National
Divided Supreme Court sides with businesses over workers
WASHINGTON (AP) — A divided Supreme Court ruled Monday that businesses can prohibit their workers from banding together in disputes over pay and conditions in the workplace, a decision that affects an estimated 25 million non-unionized employees.
With the court’s five conservative members in the majority, the justices held that individual employees can be forced to use arbitration, not the courts, to air complaints about wages and overtime. Four dissenting liberal justices said the decision will hit low-wage, vulnerable workers especially hard.
While the complaints in Monday’s decision involved pay issues, the outcome also might extend to workplace discrimination and other disputes if employee contracts specify that they must be dealt with in one-on-one arbitration.
Workers who want to take action against sexual harassment, pay discrimination, pregnancy discrimination and racial discrimination “may now be forced behind closed doors into an individual, costly – and often secret – arbitration process,” said Fatima Goss Graves, president and CEO of the National Women’s Law Center.
Lawyers representing management said the decision protects businesses from endless, costly litigation.
The outcome does not affect people represented by labor unions, but an estimated 25 million employees work under contracts that prohibit collective action by employees who want to raise claims about some aspect of their employment.
The ruling reflected a years-long pattern at the Supreme Court of limiting class actions and favoring employer-favored arbitration over lawsuits in the courts, generally preferred by workers.
The Trump administration backed the businesses, reversing the position the Obama administration took in favor of employees.
The court’s task was to reconcile federal laws that seemed to point in different directions. On the one hand, New Deal labor laws explicitly give workers the right to band together. On the other, the older Federal Arbitration Act encourages the use of arbitration, instead of the courts.
Justice Neil Gorsuch, writing for the majority, said the contracts are valid under the arbitration law. “As a matter of policy these questions are surely debatable. But as a matter of law the answer is clear,” Gorsuch wrote.
Monday’s ruling is in line with earlier decisions, he said. “In many cases over many years, this court has heard and rejected efforts to conjure conflicts between the Arbitration Act and other federal statutes.
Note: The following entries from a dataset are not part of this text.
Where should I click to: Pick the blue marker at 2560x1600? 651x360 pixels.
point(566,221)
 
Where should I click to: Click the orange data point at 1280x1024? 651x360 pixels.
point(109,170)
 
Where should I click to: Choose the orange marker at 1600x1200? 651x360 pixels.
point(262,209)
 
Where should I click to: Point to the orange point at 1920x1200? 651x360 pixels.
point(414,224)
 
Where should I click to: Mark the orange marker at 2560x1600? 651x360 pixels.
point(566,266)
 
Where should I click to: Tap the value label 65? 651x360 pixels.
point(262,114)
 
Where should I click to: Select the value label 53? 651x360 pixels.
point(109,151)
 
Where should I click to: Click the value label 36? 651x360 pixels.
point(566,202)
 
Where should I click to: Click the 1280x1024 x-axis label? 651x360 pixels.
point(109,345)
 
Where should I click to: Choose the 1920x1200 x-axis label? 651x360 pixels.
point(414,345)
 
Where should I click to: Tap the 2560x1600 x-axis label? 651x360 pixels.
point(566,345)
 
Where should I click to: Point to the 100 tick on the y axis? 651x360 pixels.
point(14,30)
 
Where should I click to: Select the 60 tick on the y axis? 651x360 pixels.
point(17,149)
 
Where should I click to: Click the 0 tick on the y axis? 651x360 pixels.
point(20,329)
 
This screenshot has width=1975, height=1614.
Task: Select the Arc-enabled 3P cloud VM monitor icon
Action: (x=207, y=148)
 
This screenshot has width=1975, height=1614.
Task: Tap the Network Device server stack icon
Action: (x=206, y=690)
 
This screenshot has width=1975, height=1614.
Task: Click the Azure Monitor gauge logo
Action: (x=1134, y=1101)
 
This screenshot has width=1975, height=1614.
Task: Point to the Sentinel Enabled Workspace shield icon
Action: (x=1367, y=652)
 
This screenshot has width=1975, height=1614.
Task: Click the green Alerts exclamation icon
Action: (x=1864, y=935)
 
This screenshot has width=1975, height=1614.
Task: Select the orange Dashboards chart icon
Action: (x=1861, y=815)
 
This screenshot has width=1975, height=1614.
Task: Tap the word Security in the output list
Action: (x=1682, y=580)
In fact, this court has rejected every such effort to date (save one temporary exception since overruled),” Gorsuch wrote.
In dissent for the court’s liberals, Justice Ruth Bader Ginsburg called the decision “egregiously wrong” and likely to lead to “huge underenforcement of federal and state stautes designed to advance the well-being of vulnerable workers.” Ginsburg said that the individual complaints can be very small in dollar terms, “scarcely of a size warranting the expense of seeking redress alone.”
Ginsburg, who read a summary of her dissent aloud to stress her disagreement, said employees do not really have a choice about whether to sign such agreements, labeling them “arm-twisted, take-it-or-leave-it contracts.”
She said “congressional action is urgently in order,” echoing her call in 2007 for Congress to address pay discrimination following a high court ruling from which she dissented.
Kristen Clarke, president of the Lawyers’ Committee for Civil Rights Under Law, said she fears the decision will have far-reaching effects. “Today’s decision will make it easier for employers to escape liability for widespread discrimination and harassment. No American should be forced to sign away their right to invoke the meaningful protections afforded by our nation’s critical civil rights laws,” Clarke said.
The National Labor Relations Board, breaking with the administration, argued that contracts requiring employees to waive their right to collective action violate the labor laws.
Business interests were united in favor of the contracts. Gregory Jacob, a former high-ranking Labor Department official in the Bush administration, said the court got it right Monday. “This decision thus will not see a huge increase in the use of such provisions, but it does protect employers’ settled expectations and avoids placing our nation’s job providers under the threat of additional burdensome litigation drain,” Jacob said.
Lower courts had split over the issue. The high court considered three cases — two in which appeals courts ruled that such agreements can’t be enforced and a third in which an appeals court said they are valid. One of the cases involved Verona, Wisconsin-based health software giant Epic Systems Corp. and its employees.